Provided data:
* * *
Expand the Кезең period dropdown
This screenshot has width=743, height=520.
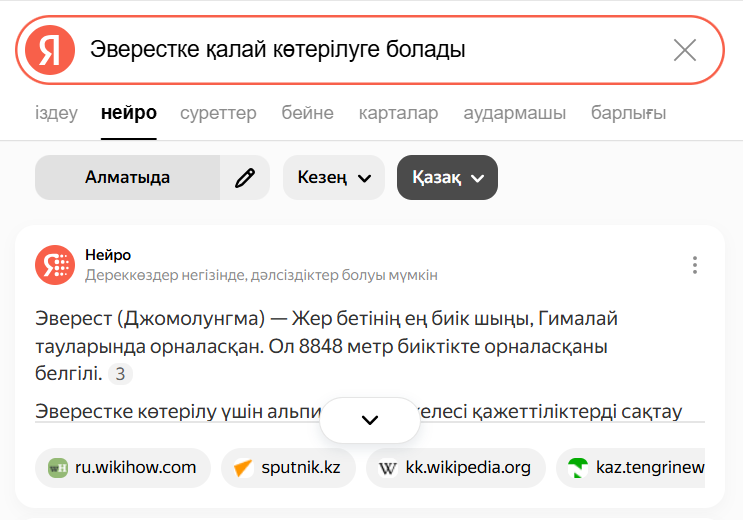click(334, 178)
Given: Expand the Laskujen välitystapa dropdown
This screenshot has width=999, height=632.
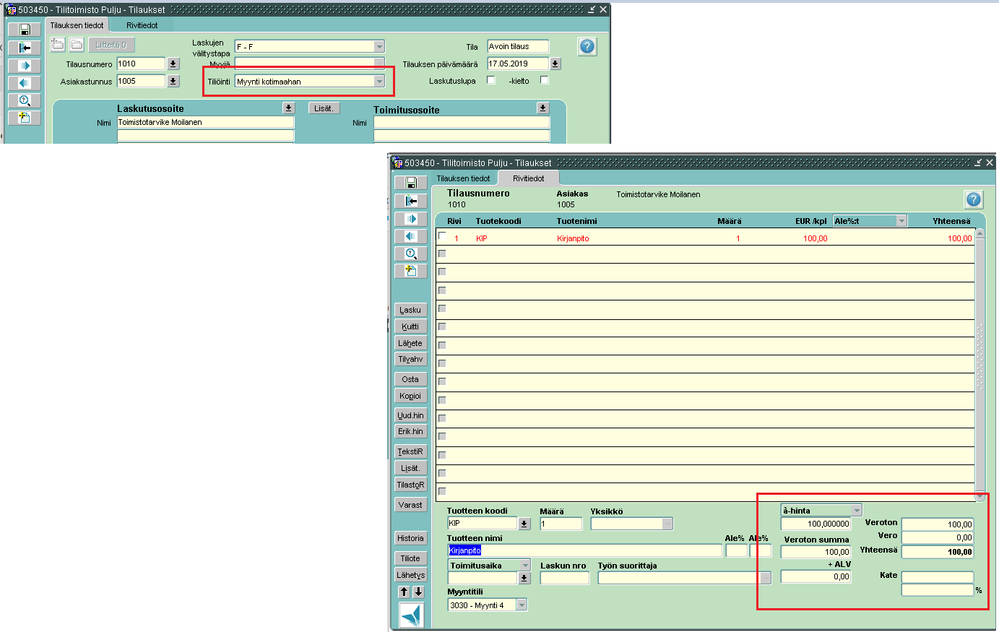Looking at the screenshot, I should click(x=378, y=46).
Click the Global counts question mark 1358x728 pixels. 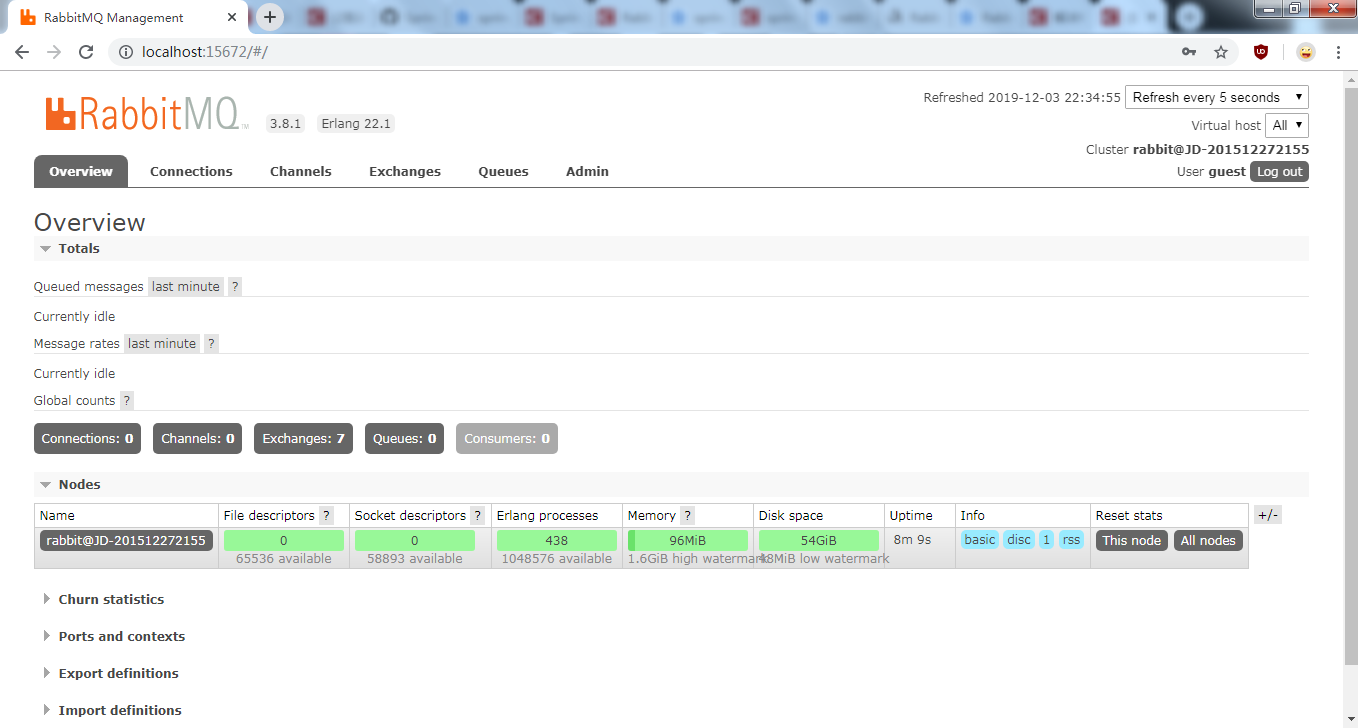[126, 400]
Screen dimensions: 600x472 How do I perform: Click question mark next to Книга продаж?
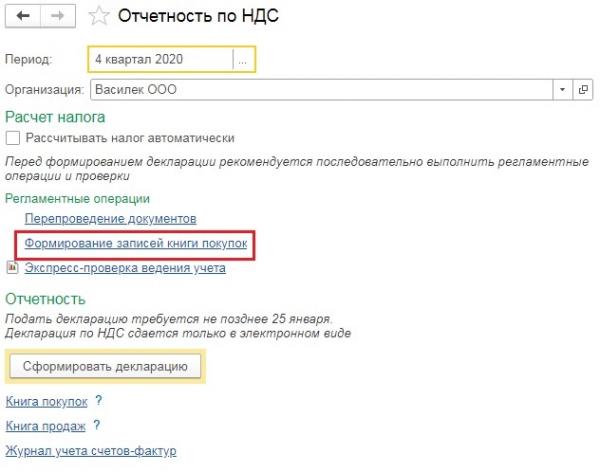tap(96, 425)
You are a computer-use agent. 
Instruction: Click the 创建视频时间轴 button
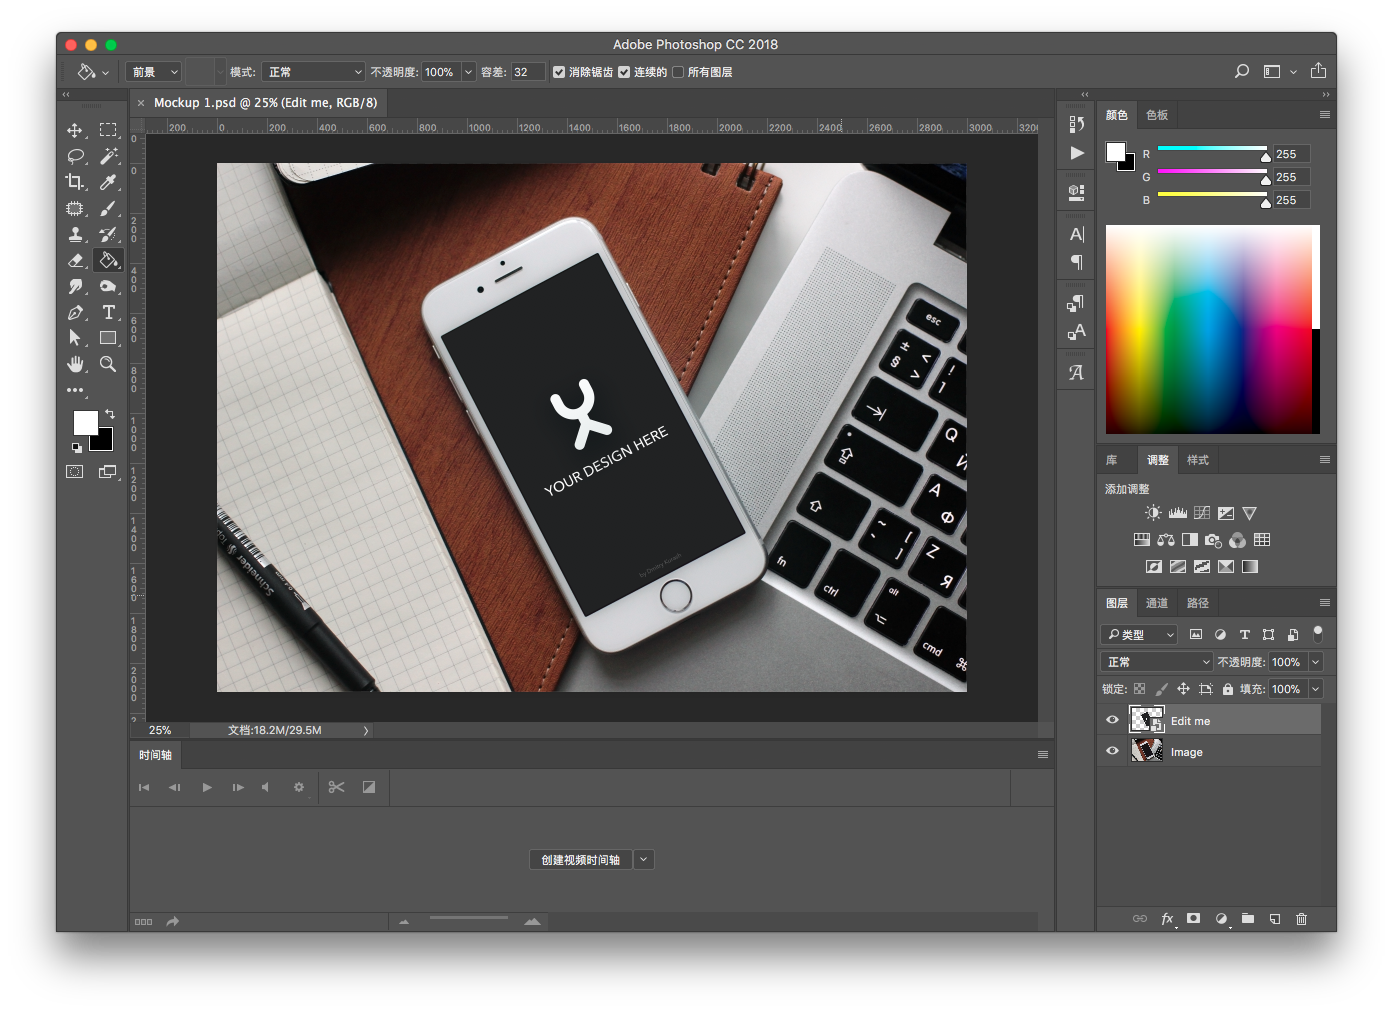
* * *
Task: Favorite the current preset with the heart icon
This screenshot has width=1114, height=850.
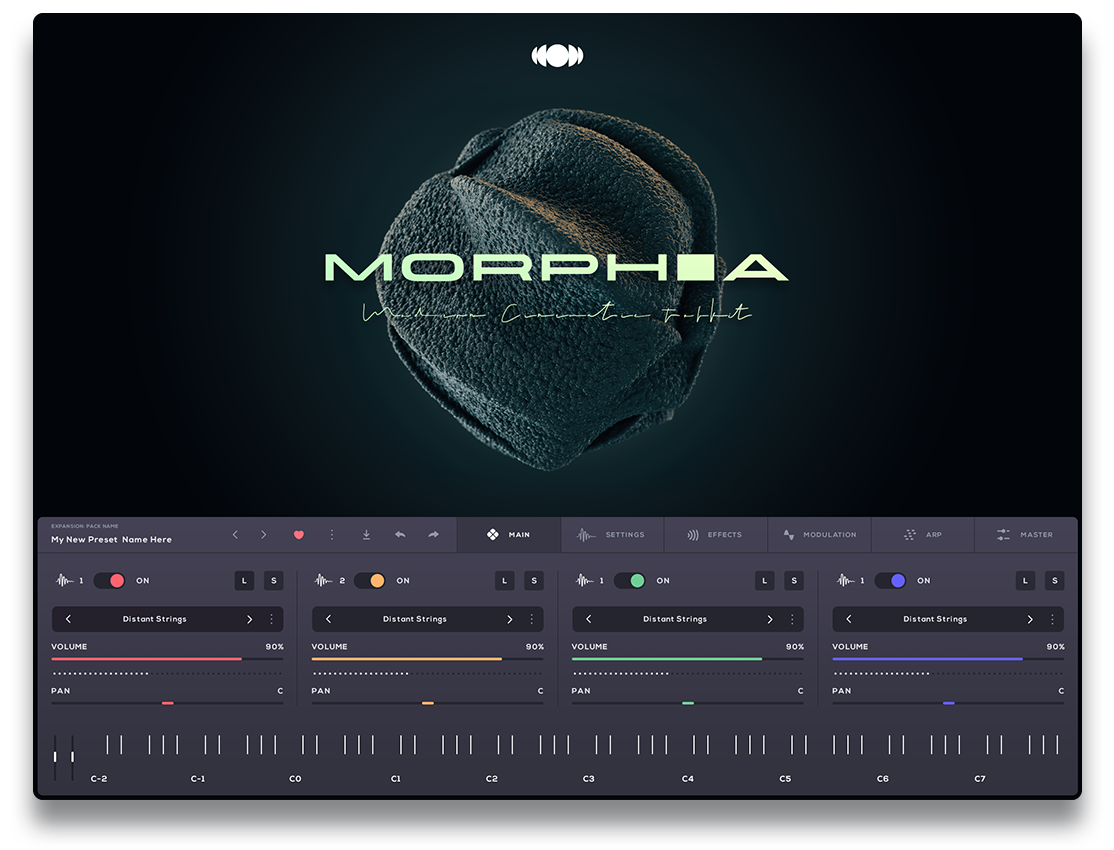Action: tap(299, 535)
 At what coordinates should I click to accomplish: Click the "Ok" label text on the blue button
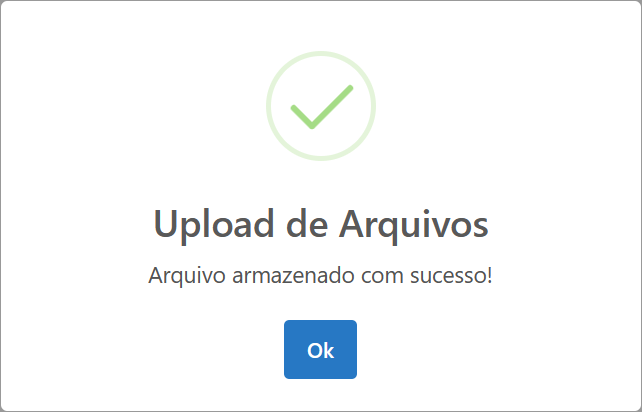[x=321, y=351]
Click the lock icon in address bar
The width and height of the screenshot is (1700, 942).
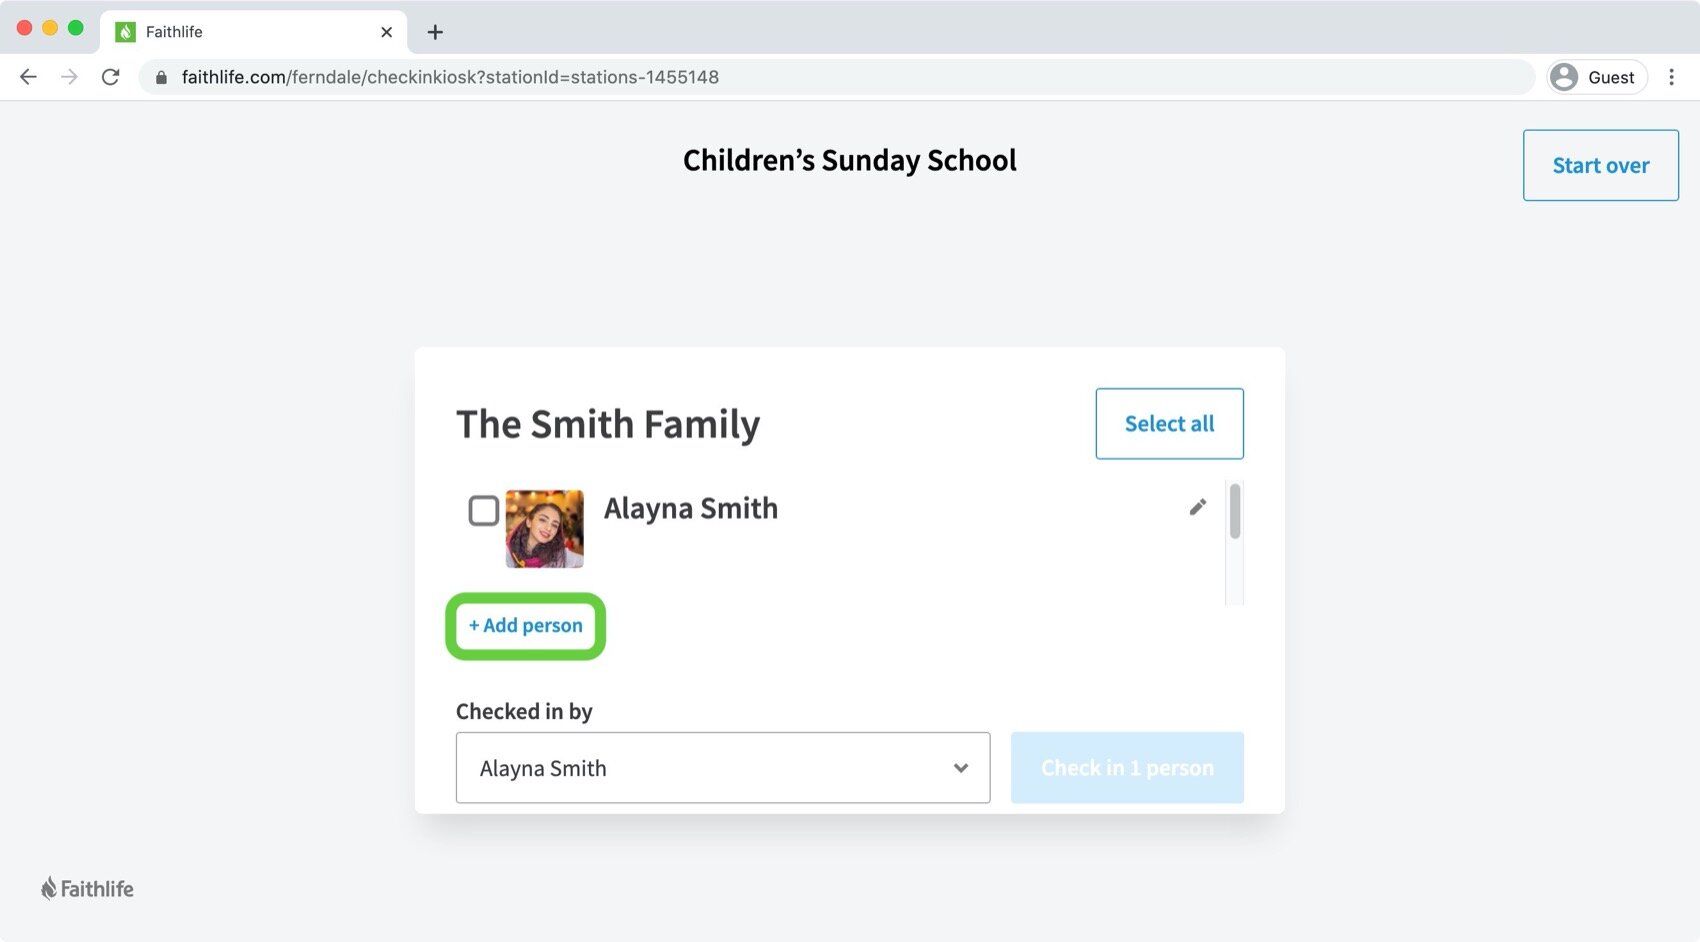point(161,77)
* * *
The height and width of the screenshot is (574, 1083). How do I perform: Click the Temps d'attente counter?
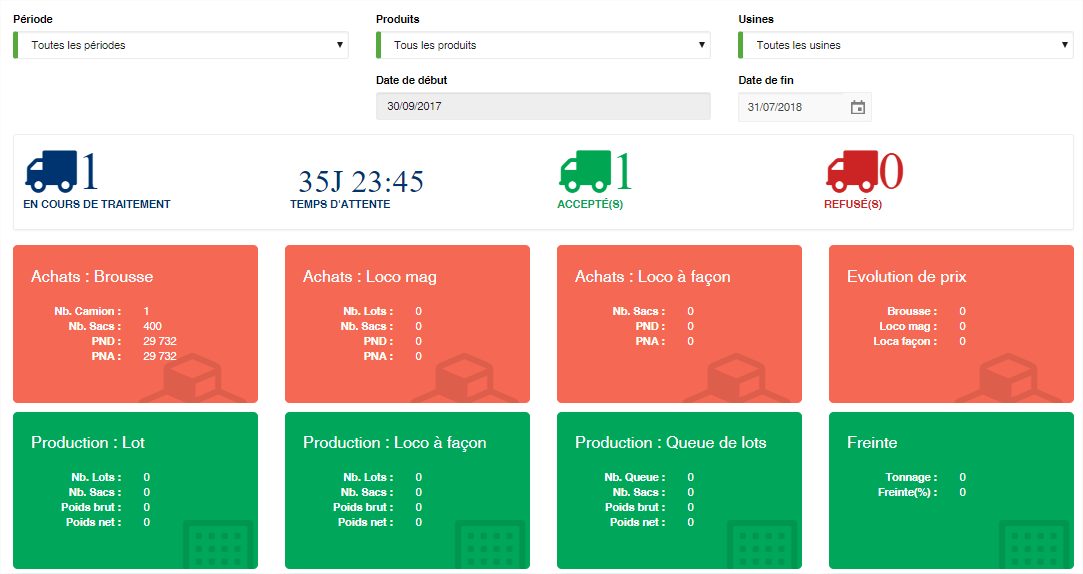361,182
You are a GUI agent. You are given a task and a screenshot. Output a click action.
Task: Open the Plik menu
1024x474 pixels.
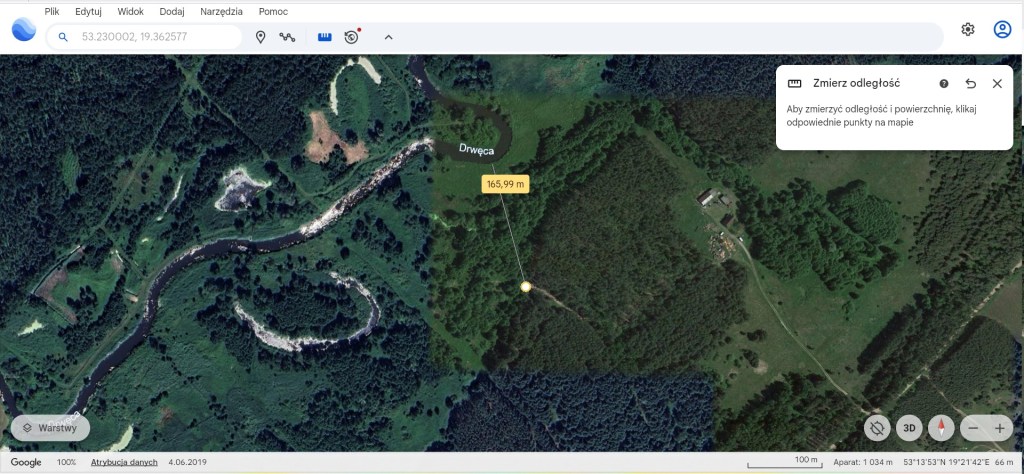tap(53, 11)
* * *
The task: How many lines in the records hold the string "agent"? The number alone is the answer.

Output of the task: 2